# Remington 788 ejector problems



## CHANDLECTRIC (Oct 18, 2011)

I have recently had a new ejector with rivet installed , ejects unfired case fine , but the bolt wants to stick or be hard to unbolt on fired cases    . Any ideas ?


----------



## wareagle700 (Oct 19, 2011)

Are you shooting factory ammo or handloads? Have you cleaned the chamber recently?


----------



## Gunplumber Mike (Oct 19, 2011)

Almost definitely your chamber needs a serious cleaning/polishing.


----------



## CAL (Oct 19, 2011)

What everyone else has said plus you just might have a little rust in the chamber also.Give ya 100.00 for that old gun!


----------



## CHANDLECTRIC (Oct 19, 2011)

*788 ejector problem*

This problem is with factory and handloads, a friend looked at the bolt and said the rivet was protruding too much and was  leaving a mark on the case.. .  This a  7mm 08 carbine and it is more accurate than my 7mag sendero !


----------



## wareagle700 (Oct 19, 2011)

Do you mean extractor? If so, its is possible it was installed wrong and could be binding on the case head when lifting the bolt.


----------



## ScottD (Oct 20, 2011)

Do you mean it is hard to open after you fire a case?

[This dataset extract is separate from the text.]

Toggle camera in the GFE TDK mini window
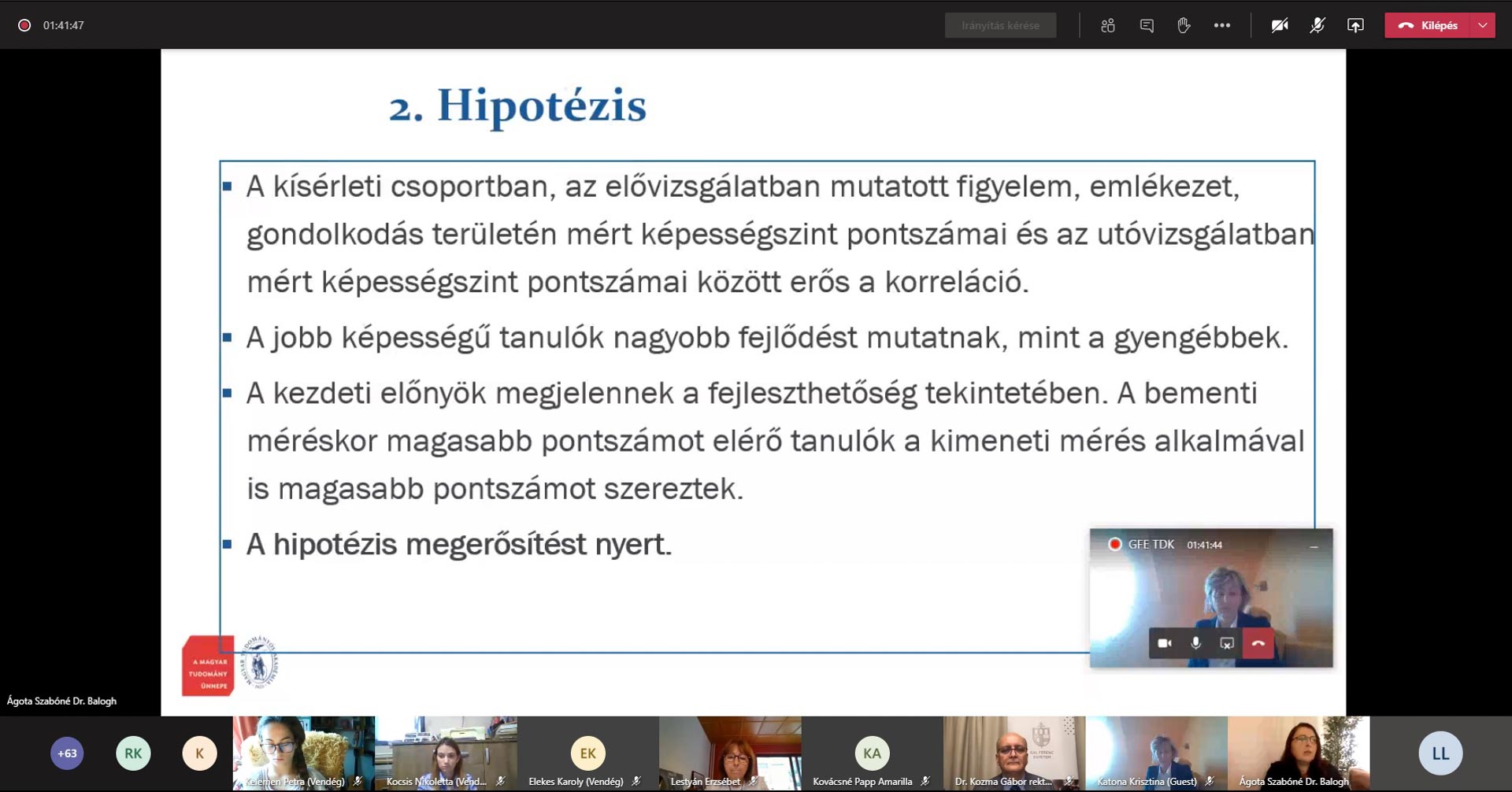Viewport: 1512px width, 792px height. click(1165, 643)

The 788 has 9 small locking lugs on the rear of the bolt.  They are notorious for not liking hot loads, especially in the .308's and 7mm-08's.

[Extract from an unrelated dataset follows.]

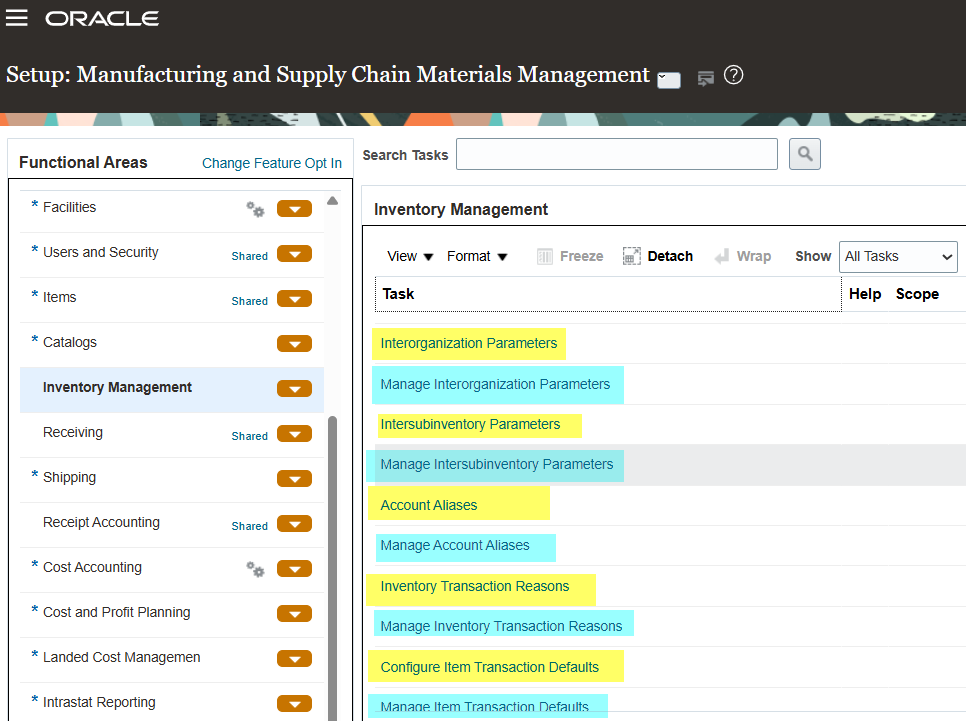Click the Change Feature Opt In link
This screenshot has width=966, height=721.
click(272, 163)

The first sign of over pressure in a 788 is hard bolt lift.  Since the lugs are at the rear of the bolt, even factory loads on the hot end can cause hard bolt lift.

They are super accurate rifles - mine is a 7mm-08.  but, be very careful about overloading.


----------



## CHANDLECTRIC (Oct 20, 2011)

yes  extractor...factory loads are still hard to to lift the bolt,   I checked another 788 bolt face and the extractor looks smaller and thiner ??


----------



## jglenn (Oct 20, 2011)

if the gun did not do this before the extractor was put in then I'd look seriously at it

if the rivet is too high it could be binding on the round trying to turn it as you lift the bolt

take it back to the smith


----------